This all came about during my semester abroad here at UEA last year, I found a lot of peace in the gym. No, not in the music I listen to, or the heft of the weights… or the scary gym bros in compression t-shirts, but in the routine and the discipline it has taught me. Bringing myself to the gym became a reliable coping mechanism to calm my rapidly berating heart and nauseous stomach during any moment of panic. Over everything, through my whole life I wanted, needed, craved, control. If everything went the way I had planned, life would be golden. But we all know this is not the case. Anxiety is tough in that sense, because so little of life is within our jurisdiction. So I took on finding where I had control in life, and somehow the gym was the biggest factor. The gym is a ‘myself against myself’ competition, I am the only one I am working against, my body vs my brain – the dumbbells are just there as witness. It was hard work, day in and day out, six days a week. But it was bliss, and I started to get some control back. 

However, September 2023 threw me through a loop. After my semester abroad and months of travelling, I was home in Melbourne, angry, lonely, sad and confused. My brain was tired, my heart was sore and my body was unwell. I didn’t recognise myself in many ways, my body looked different and my head was conflicted. But I knew that if I had nothing else in those moments of despair and grief, I could at least get my strength back. So I spent 3 months sober and within that time working back up to my usual weights and routine. I was able to come back from disarray and learnt that if I could push myself, and deal with the pain of weightlifting, than barely anything else could hurt me. I was putting myself through physical and mental challenges, training in a way that I can now say has built me into a well recovered (and relatively buff) person. 

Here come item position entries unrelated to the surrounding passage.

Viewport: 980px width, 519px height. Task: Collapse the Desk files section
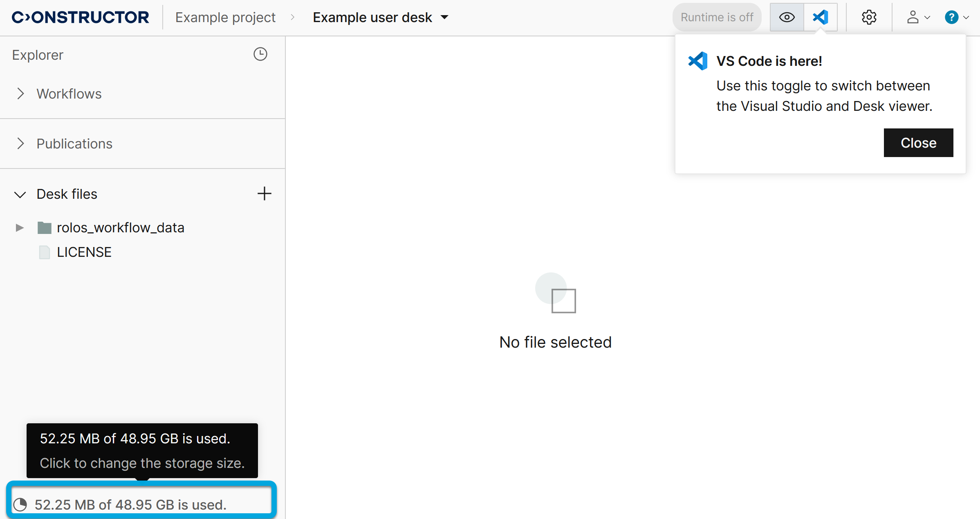[x=20, y=194]
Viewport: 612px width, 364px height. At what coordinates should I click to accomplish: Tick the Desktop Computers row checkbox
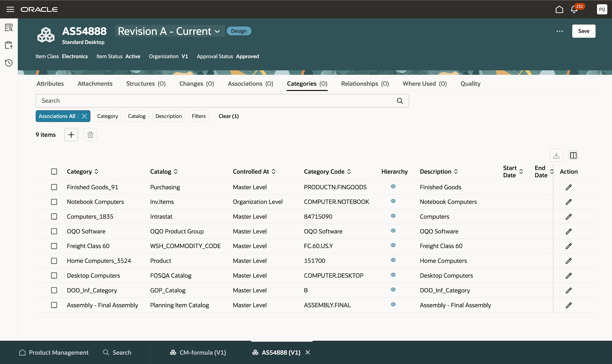click(54, 275)
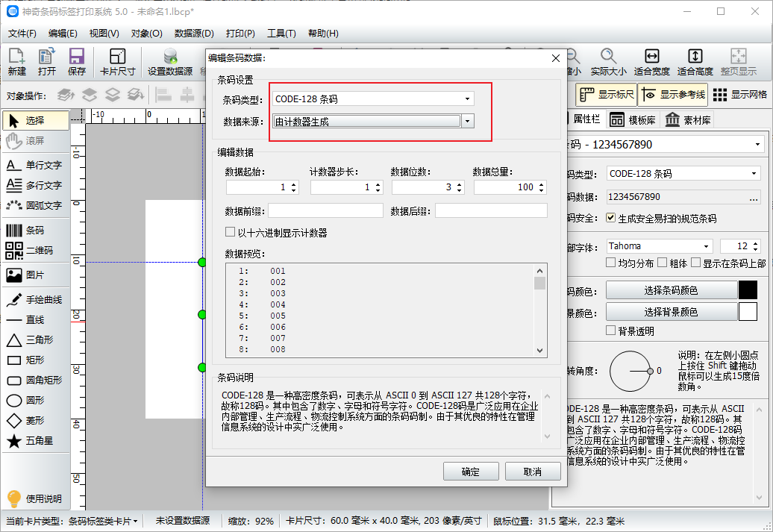Select the QR code (二维码) tool
773x532 pixels.
tap(34, 251)
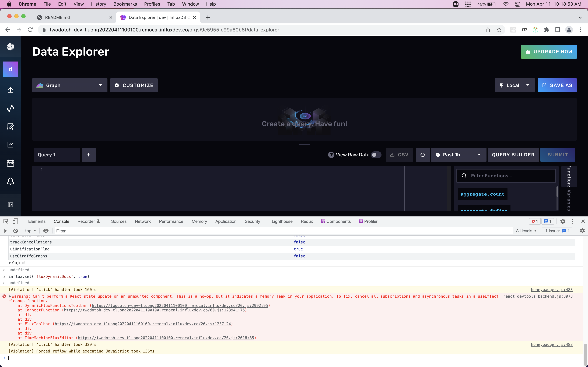The height and width of the screenshot is (367, 588).
Task: Open Tasks via the calendar icon
Action: tap(10, 163)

Growing up, there was something about competing against other people that I couldn’t bring myself to do – but competing against myself, to challenge my strength and grit is where I have found mental peace. The gym lets my brain go quiet except for the push that I can do more. I am stronger than I realise and I know it is just my mentality holding me back. There was something so impressive to me about being able to build yourself the way people do in the gym. The lifestyle is rigorous and time consuming, but to know how strong you are – and being able to see it as well –is a feat of strength I am proud to say I have a little bit of.